### [What this task involves]
All that is needed is the lines from the one containing "Click the Total Views 713K card" through the end of the listing, printed exactly, with no pictures among them.

### [The data]
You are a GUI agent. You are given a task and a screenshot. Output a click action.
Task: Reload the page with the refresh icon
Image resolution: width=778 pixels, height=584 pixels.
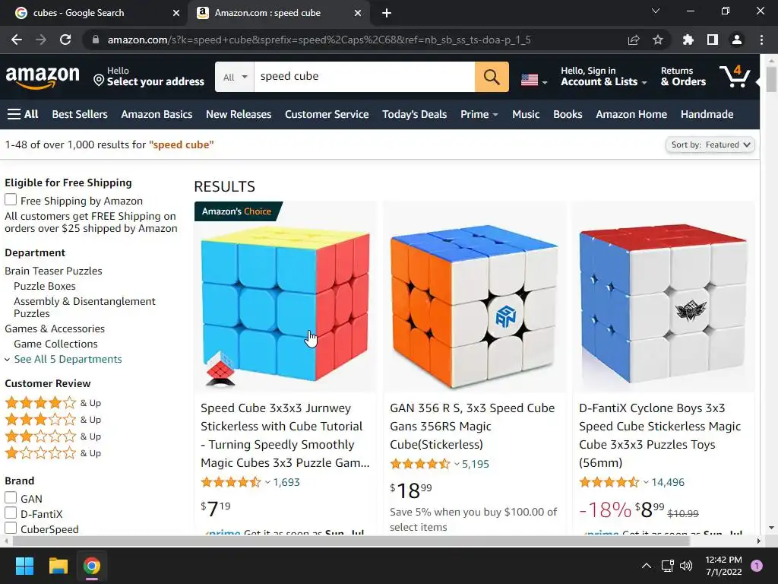pyautogui.click(x=65, y=40)
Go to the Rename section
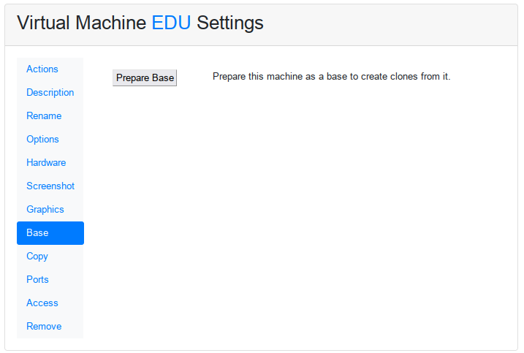 50,116
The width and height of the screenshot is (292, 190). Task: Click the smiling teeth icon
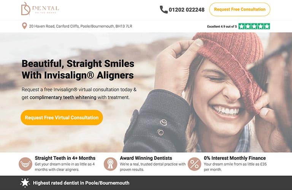tap(25, 164)
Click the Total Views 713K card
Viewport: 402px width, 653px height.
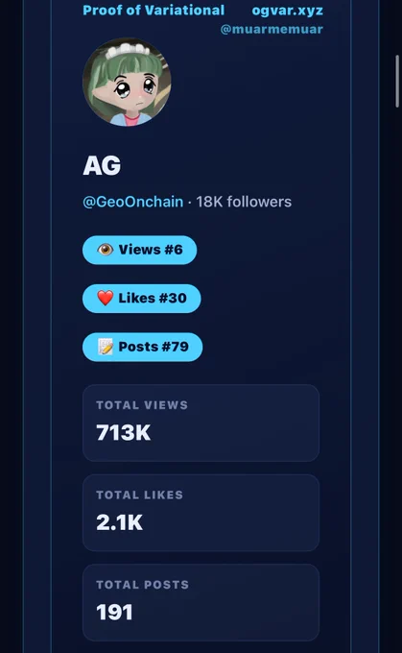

### [Reply to the exercise]
Click the Total Views 713K card
Viewport: 402px width, 653px height.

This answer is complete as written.